The following example shows how to minimally ingest a 3D seismic stack into a local MDIO file. Only one lossless copy will be made.

There are many more options, please see the CLI Reference.

$ mdio segy import \
    path_to_segy_file.segy \
    path_to_mdio_file.mdio \
    -loc 181,185 \
    -names inline,crossline

To export the same file back to SEG-Y format, the following command should be executed.

$ mdio segy export \
    path_to_mdio_file.mdio \
    path_to_segy_file.segy

Cloud Connection Strings

MDIO supports I/O on major cloud service providers. The cloud I/O capabilities are supported using the fsspec and its specialized version for:

  • Amazon Web Services (AWS S3) - s3fs
  • Google Cloud Provider (GCP GCS) - gcsfs
  • Microsoft Azure (Datalake Gen2) - adlfs

Any other file-system supported by fsspec will also be supported by MDIO. However, we will focus on the major providers here.

The protocols that help choose a backend (i.e. s3://, gs://, or az://) can be passed prepended to the MDIO path.

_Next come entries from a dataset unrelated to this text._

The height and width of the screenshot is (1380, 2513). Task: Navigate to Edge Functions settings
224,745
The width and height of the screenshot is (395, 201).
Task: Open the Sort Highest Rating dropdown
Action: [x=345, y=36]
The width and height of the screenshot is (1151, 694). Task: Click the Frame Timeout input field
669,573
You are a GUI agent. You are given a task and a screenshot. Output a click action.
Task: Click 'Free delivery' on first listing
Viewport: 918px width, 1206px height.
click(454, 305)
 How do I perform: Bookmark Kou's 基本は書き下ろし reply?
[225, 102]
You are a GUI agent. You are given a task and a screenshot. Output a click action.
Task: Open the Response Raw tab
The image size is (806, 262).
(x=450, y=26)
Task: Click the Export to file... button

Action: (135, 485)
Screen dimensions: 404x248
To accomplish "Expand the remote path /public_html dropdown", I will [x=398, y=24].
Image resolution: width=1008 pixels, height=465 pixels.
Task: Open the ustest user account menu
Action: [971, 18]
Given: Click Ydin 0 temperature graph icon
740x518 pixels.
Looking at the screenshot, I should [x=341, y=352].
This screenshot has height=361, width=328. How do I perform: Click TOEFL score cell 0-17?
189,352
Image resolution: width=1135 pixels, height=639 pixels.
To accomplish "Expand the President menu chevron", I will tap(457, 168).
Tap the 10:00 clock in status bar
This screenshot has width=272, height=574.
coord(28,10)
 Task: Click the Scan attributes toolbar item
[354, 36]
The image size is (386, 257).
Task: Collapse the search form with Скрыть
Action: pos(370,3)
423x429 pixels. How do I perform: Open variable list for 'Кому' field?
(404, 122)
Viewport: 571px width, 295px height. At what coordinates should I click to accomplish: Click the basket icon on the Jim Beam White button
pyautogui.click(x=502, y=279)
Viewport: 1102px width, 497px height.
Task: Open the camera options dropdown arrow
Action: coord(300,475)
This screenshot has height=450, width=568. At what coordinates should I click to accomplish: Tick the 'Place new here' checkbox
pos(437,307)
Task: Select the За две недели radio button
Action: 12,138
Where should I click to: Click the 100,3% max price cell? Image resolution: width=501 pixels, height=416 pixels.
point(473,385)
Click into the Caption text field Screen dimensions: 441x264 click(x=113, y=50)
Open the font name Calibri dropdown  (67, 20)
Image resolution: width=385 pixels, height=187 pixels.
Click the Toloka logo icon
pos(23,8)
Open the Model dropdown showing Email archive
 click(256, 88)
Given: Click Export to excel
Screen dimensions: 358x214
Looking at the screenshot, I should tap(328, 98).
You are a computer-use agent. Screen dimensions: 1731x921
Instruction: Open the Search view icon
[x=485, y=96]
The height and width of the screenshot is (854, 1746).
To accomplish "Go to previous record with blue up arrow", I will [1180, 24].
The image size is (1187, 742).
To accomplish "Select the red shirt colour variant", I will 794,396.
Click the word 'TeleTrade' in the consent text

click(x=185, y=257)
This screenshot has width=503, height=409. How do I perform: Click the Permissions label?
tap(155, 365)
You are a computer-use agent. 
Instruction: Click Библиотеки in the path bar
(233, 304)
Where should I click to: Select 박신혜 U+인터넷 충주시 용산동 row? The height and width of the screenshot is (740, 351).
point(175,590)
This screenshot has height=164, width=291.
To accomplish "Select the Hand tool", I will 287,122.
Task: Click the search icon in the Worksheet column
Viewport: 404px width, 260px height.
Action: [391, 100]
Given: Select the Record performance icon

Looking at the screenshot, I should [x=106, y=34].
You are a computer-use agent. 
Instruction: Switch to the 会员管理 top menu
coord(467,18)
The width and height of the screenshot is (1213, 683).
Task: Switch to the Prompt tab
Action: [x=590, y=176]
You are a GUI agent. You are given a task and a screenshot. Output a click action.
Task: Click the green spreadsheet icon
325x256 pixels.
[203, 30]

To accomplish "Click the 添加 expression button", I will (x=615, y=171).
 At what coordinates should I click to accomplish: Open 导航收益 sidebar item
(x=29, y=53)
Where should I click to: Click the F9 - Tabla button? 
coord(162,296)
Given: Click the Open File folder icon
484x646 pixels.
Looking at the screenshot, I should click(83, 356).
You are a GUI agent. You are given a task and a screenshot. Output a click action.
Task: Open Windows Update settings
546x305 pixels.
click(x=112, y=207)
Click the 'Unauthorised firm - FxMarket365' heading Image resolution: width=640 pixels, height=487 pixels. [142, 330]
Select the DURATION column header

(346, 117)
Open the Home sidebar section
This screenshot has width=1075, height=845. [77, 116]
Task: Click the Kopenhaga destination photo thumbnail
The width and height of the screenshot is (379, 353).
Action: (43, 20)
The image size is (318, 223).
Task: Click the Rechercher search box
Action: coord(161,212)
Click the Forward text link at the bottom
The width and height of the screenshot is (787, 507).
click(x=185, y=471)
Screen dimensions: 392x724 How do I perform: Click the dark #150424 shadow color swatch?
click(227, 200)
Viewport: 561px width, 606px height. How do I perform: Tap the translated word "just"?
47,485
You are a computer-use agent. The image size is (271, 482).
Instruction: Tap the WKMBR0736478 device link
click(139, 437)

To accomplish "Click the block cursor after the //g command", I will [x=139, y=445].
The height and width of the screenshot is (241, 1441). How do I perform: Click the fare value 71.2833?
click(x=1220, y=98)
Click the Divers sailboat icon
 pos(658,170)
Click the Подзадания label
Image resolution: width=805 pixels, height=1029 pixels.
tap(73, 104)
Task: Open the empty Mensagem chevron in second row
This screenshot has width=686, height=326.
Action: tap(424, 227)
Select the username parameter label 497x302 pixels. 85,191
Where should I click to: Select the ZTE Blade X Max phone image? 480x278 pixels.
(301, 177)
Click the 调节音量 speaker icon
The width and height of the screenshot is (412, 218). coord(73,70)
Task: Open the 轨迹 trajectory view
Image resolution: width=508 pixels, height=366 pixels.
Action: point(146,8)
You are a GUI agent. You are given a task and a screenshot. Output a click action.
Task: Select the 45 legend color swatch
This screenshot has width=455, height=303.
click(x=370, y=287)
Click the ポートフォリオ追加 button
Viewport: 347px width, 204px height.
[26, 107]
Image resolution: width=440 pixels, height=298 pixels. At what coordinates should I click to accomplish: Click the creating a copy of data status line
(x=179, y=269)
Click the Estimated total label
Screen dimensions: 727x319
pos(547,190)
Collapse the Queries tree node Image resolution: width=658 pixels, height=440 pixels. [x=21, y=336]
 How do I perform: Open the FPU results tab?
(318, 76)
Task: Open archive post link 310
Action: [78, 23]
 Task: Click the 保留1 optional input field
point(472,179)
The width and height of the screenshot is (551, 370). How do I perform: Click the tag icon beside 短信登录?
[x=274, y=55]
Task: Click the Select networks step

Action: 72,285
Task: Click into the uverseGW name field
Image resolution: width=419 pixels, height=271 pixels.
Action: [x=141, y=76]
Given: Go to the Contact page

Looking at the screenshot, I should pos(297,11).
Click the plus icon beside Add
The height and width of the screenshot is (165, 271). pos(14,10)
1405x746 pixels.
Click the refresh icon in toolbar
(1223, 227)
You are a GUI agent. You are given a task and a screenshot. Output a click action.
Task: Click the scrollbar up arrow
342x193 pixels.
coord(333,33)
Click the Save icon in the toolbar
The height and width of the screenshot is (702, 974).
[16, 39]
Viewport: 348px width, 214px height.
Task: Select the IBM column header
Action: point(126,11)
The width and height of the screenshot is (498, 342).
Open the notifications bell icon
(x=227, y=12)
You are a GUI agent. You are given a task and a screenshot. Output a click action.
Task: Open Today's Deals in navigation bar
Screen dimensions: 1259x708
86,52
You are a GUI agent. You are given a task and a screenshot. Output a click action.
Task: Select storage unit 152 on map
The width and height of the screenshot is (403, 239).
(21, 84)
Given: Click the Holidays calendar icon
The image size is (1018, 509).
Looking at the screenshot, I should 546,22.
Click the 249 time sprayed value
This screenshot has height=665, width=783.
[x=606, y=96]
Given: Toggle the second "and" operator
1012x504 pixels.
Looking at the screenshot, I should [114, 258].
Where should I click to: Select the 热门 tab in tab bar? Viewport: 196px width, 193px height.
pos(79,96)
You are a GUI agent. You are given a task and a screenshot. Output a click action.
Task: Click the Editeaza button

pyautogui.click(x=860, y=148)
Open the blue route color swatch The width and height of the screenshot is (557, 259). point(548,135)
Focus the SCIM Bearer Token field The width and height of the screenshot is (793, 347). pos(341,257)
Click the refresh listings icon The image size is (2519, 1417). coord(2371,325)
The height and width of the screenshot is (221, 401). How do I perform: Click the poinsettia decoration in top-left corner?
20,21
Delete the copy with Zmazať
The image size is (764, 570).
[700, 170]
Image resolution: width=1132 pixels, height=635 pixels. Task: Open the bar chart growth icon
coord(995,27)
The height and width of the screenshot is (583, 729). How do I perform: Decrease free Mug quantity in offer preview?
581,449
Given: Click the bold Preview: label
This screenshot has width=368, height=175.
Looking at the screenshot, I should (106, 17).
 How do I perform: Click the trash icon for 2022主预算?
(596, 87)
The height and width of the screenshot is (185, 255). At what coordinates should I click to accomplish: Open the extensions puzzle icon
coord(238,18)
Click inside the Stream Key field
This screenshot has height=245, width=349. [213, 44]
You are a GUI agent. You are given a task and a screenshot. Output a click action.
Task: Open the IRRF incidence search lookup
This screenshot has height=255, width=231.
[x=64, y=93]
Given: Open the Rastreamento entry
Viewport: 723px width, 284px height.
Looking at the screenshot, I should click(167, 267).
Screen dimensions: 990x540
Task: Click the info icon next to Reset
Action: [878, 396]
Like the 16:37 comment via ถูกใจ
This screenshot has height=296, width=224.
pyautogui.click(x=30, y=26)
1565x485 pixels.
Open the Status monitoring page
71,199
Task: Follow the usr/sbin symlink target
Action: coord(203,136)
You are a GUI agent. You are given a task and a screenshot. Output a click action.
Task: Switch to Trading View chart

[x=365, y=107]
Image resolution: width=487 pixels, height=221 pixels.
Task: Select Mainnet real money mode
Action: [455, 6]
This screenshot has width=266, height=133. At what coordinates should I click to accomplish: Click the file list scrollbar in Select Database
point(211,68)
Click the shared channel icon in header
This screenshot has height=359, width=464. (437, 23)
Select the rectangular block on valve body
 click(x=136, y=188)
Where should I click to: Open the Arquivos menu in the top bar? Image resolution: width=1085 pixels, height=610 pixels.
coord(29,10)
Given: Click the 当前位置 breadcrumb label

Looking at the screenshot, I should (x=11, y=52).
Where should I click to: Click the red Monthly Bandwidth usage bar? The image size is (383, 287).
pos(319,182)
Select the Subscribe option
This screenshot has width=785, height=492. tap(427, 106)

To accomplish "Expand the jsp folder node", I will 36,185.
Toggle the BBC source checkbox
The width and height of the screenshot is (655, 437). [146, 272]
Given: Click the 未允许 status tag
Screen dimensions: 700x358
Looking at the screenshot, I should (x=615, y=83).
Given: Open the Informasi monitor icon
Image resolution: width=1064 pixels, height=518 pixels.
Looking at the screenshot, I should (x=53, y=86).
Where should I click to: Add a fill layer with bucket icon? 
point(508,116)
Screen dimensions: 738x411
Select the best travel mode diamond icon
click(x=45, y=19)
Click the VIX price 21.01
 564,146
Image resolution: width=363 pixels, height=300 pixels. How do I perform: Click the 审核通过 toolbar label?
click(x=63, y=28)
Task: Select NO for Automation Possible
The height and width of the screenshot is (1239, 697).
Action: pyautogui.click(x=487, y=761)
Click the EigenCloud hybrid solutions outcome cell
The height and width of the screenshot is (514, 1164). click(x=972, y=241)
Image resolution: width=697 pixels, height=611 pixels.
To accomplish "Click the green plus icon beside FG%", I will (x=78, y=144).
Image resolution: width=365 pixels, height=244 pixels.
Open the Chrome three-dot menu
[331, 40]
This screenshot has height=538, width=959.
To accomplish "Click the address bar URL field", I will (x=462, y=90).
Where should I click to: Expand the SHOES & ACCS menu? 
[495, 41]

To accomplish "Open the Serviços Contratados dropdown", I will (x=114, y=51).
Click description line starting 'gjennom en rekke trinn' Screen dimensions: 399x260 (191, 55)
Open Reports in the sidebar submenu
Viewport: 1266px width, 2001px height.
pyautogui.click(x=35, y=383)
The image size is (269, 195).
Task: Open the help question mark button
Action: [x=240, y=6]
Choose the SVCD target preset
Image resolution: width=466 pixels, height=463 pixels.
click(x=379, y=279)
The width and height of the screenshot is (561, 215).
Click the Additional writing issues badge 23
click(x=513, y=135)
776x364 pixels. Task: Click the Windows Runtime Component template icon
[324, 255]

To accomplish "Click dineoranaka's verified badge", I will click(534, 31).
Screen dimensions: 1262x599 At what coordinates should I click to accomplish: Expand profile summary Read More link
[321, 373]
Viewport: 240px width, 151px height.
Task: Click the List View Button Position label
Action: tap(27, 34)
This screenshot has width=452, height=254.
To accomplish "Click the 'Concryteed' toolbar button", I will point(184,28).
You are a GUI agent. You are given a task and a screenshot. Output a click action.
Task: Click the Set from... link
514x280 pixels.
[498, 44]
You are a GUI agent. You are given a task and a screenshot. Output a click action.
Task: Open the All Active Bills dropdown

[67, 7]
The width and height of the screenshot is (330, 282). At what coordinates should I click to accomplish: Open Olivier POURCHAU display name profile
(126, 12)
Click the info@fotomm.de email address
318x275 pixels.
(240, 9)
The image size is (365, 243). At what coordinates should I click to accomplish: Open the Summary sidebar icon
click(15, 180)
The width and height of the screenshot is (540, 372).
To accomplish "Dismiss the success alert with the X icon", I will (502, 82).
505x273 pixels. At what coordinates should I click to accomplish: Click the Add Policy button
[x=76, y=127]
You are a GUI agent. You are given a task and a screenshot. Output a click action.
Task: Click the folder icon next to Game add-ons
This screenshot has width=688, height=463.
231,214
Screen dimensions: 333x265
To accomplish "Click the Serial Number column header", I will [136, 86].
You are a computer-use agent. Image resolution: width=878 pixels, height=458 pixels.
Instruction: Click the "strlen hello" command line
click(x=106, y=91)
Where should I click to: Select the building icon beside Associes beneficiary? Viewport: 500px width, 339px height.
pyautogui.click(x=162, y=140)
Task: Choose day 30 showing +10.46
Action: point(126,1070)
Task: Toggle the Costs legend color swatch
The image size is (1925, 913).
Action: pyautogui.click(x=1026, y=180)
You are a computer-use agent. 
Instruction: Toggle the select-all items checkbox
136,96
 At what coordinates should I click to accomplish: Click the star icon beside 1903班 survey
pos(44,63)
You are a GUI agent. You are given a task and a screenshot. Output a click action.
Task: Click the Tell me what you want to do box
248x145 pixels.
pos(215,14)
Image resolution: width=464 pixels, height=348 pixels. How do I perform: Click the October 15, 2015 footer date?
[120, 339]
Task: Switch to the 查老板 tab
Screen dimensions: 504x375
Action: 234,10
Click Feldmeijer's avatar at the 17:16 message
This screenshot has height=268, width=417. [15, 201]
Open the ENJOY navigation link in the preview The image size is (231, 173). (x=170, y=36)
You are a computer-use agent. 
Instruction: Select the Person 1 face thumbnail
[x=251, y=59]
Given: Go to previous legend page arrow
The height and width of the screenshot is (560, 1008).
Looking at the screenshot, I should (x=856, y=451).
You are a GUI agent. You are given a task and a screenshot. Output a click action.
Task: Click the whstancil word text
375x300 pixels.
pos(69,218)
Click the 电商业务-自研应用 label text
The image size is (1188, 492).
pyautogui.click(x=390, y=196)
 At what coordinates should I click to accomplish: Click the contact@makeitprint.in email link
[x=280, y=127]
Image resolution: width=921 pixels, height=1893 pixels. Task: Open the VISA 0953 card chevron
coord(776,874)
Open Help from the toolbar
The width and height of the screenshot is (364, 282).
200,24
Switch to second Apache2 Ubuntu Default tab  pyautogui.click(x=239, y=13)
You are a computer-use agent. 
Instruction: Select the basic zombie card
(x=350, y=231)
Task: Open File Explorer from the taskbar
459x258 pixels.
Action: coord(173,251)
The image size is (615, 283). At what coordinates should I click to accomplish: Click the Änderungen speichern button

The connection string can be passed to the command-line-interface (CLI) using the -storage-{input,output, --storage-options-{input,output} flag as a JSON string or the Python API with the storage_options_{input,output} keyword argument as a Python dictionary.

On Windows clients, JSON strings are passed to the CLI with a special escape character.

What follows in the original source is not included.